> **DATA TO USE**
_____

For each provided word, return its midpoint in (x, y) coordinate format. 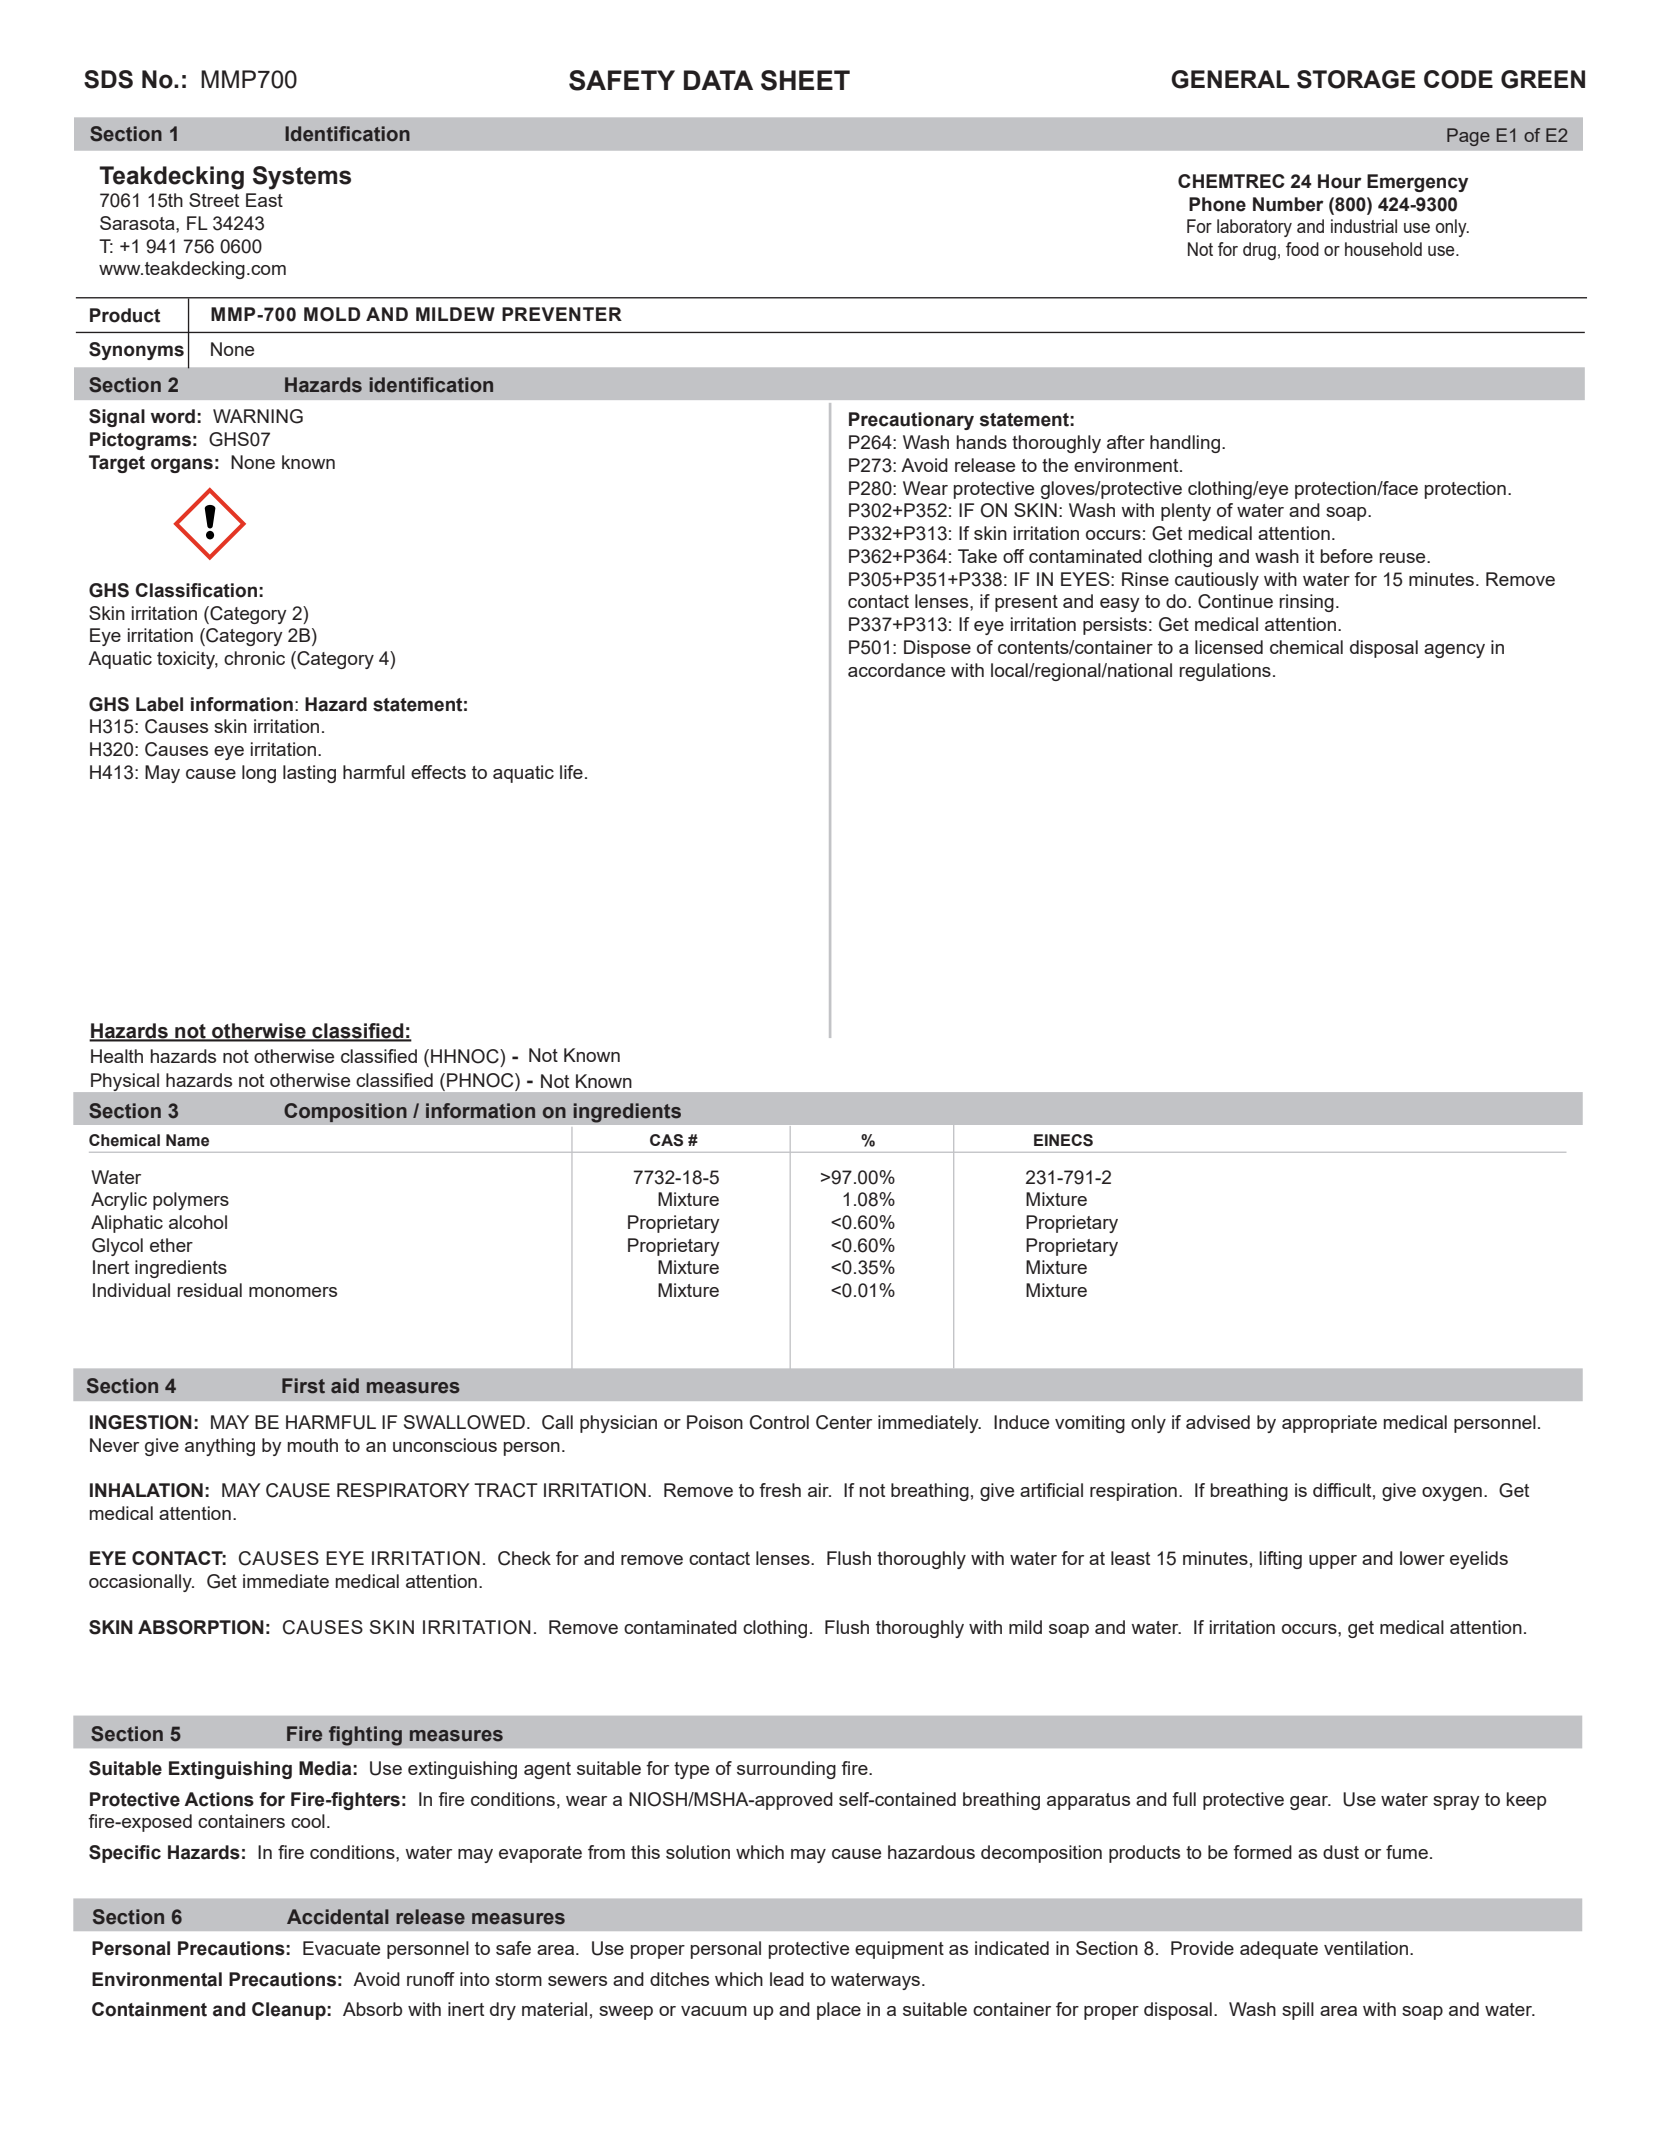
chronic (254, 658)
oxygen (1452, 1494)
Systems (302, 178)
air (819, 1490)
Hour (1340, 181)
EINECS (1063, 1140)
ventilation (1366, 1948)
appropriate (1329, 1424)
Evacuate (341, 1948)
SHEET (805, 80)
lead (787, 1979)
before (1346, 556)
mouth (313, 1445)
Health (117, 1056)
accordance (896, 670)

_____

> **SHORT EXERCISE**
Can you rewrite the data from the line with "Hour (1340, 181)" up to and including its final line, keeping each word as is and adding 107 to every x and y coordinate in the answers?

> **TASK OUTPUT**
Hour (1447, 288)
EINECS (1170, 1247)
ventilation (1473, 2055)
appropriate (1436, 1531)
Evacuate (448, 2055)
SHEET (912, 187)
lead (894, 2086)
before (1453, 663)
mouth (420, 1552)
Health (224, 1163)
accordance (1003, 777)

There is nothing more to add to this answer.